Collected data

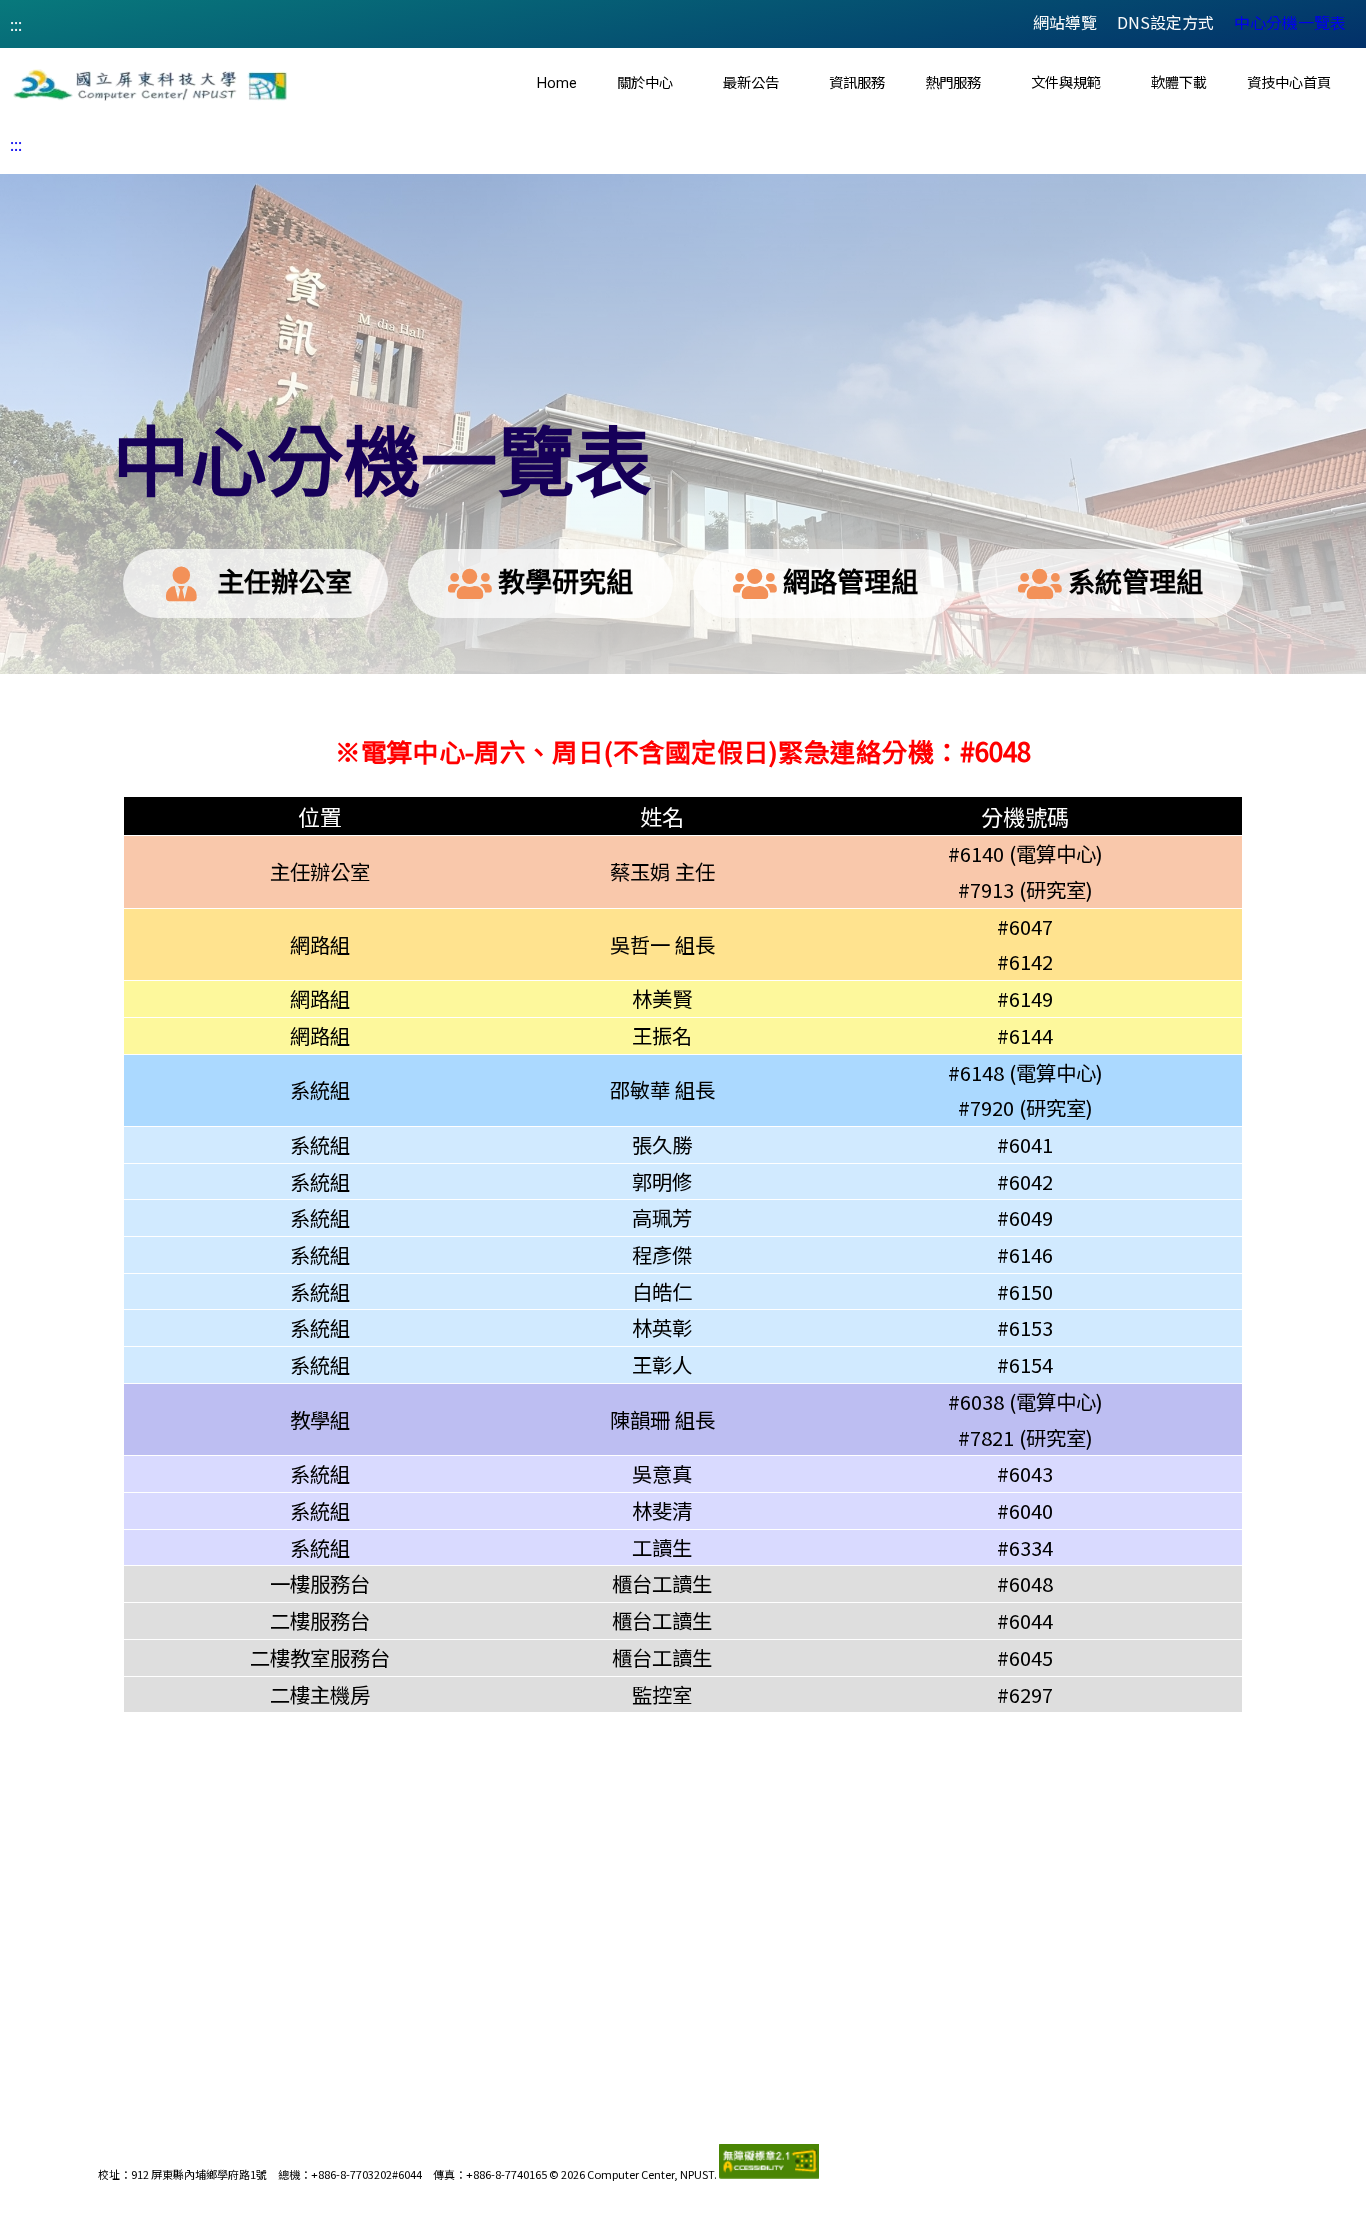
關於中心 (645, 83)
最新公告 (751, 83)
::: (16, 24)
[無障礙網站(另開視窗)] (769, 2174)
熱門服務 (953, 83)
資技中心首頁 (1289, 83)
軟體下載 (1179, 83)
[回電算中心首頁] (150, 84)
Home (557, 83)
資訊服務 (857, 83)
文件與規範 (1066, 83)
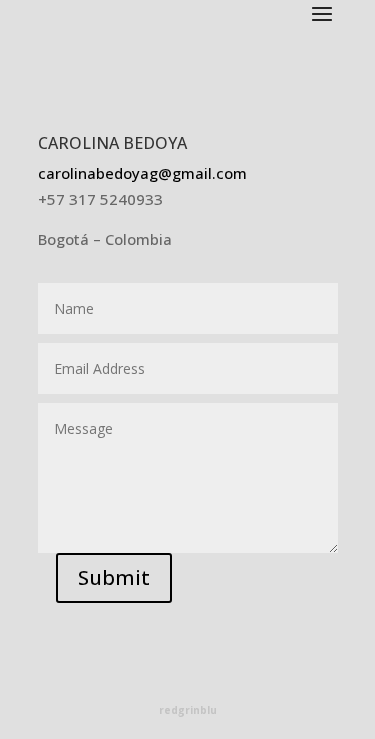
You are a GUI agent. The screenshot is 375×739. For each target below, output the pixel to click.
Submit (114, 577)
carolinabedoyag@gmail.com (142, 173)
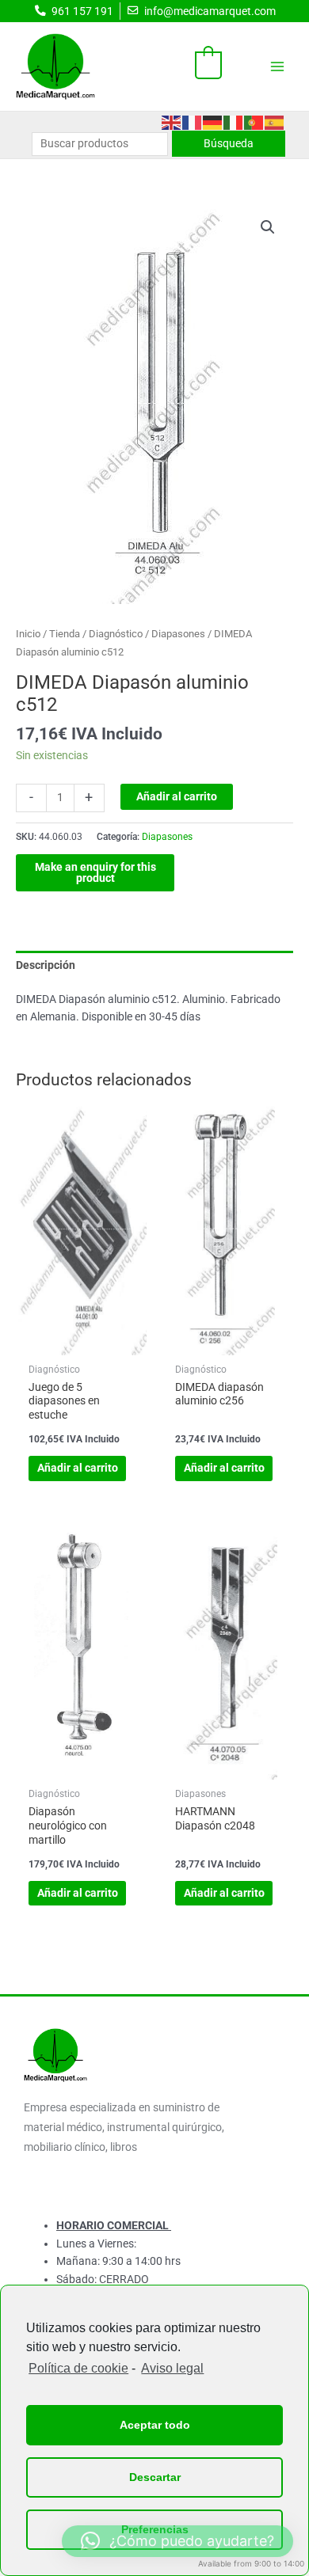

What you need to do
Copy every record exactly, leaving the pictures out.

Written solution
關於中心 (645, 83)
最新公告 (751, 83)
::: (16, 24)
[無障礙網站(另開視窗)] (769, 2174)
熱門服務 (953, 83)
資技中心首頁 (1289, 83)
軟體下載 (1179, 83)
[回電算中心首頁] (150, 84)
Home (557, 83)
資訊服務 (857, 83)
文件與規範 (1066, 83)
You are a GUI agent. The screenshot is 375×739. For each target below, output the pixel to click.
Submit (114, 577)
carolinabedoyag@gmail.com (142, 173)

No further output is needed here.